Senior advisers to the Bernie Sanders presidential campaign leadership offer pointers on how to start the next movement—or perhaps continue the one they started.
By some lights, Sanders should have won the Democratic Party nomination in 2016. By any measure, his “revolution” was an extraordinary success, taking a little-known, admitted socialist from a small New England state and propelling him to the national spotlight—and, though a half-century’s age difference prevailed, capturing the hearts of countless millennials. Bond and Exley, members of a team of “go-for-broke irregulars,” did much to propel the Sanders movement in their daily work, much of which hinged on old-fashioned principles of campaigning. As they note, “when you look at the actual campaign results, the gold standard for moving voters in elections is a volunteer having a conversation with a voter on the doorstep or on the telephone.” How do you get volunteers inspired? How do you organize them, especially when they’re working for an out-of-the-mainstream candidate and may incline to the anarchic? How do you keep the bossy ones from cowing the more sheepish among the crew? Bond and Exley, alternating chapters and anecdotes, have plenty of answers: don’t ask who wants to be the leader but instead ask “who wants to get to work.” Make everyone feel welcome. Above all, make everyone feel as if they’re taking part in a historic moment, in something big. That said, the authors note, there are some necessary evils, including hiring professionals once an electoral movement gets to a certain momentum and courting wealthy donors.
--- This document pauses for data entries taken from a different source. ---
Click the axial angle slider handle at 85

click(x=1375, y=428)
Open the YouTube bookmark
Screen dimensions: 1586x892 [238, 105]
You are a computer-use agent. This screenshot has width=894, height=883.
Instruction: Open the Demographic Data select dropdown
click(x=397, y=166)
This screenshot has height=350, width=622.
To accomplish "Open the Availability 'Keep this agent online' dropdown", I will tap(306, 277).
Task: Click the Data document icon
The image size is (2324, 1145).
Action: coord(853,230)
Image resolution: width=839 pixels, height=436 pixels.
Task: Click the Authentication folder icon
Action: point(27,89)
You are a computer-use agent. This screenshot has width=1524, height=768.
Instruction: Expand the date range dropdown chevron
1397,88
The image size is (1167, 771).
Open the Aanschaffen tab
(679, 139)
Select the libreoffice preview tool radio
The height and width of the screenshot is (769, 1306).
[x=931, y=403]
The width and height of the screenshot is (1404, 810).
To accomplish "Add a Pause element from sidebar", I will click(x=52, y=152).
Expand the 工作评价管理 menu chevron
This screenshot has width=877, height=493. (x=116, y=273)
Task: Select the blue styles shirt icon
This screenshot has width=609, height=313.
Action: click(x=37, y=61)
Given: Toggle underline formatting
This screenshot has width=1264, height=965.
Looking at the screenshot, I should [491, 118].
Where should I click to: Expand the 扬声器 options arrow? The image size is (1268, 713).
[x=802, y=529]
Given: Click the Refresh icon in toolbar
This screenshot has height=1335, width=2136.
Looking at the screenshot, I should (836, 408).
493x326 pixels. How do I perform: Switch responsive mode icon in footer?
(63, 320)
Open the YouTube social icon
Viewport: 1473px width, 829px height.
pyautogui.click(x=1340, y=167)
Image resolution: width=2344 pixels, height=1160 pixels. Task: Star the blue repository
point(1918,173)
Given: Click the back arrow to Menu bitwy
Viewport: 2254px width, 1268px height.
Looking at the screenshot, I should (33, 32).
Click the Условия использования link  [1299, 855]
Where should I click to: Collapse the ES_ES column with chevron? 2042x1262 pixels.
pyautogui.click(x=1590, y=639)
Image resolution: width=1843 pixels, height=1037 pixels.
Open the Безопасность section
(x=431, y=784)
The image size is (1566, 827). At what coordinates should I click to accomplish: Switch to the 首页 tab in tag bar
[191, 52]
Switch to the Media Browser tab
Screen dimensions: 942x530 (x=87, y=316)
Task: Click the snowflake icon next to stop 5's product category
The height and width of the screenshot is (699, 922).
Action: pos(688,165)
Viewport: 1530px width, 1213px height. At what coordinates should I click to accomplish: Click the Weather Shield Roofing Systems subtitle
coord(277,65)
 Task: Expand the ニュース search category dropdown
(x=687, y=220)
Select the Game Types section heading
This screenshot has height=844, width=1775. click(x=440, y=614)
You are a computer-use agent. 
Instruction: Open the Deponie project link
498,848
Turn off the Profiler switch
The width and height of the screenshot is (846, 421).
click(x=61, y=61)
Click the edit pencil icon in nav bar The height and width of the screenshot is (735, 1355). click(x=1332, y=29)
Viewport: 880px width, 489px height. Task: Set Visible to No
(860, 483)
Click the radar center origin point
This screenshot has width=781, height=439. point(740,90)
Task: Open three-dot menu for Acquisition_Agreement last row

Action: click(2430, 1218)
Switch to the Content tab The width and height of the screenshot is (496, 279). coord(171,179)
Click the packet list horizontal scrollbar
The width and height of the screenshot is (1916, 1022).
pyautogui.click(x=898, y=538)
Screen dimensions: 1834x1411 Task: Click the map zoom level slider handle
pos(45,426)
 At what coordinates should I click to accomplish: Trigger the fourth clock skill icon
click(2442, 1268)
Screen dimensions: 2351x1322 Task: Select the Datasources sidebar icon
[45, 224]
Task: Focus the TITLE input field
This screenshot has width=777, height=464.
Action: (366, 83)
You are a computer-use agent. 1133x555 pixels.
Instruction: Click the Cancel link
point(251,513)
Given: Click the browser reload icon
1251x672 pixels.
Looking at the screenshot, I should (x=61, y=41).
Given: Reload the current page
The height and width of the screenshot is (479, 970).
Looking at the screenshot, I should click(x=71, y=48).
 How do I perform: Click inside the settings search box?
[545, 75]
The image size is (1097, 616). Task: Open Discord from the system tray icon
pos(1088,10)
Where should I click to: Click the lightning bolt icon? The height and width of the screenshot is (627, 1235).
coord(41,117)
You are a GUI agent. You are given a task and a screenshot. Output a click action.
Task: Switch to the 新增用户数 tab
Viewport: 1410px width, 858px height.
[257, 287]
Again, they have answers: “Puritanism is a bad thing!” they admonish, meaning there’s not much room in practical politics for purity of procedure—to which they add, helpfully, that the path to change means being “willing to throw out old practices.”
A lively update of and rejoinder to Saul Alinsky’s Rules for Radicals, which, as this book very well may do, has long offered guidance to the right as well as the left.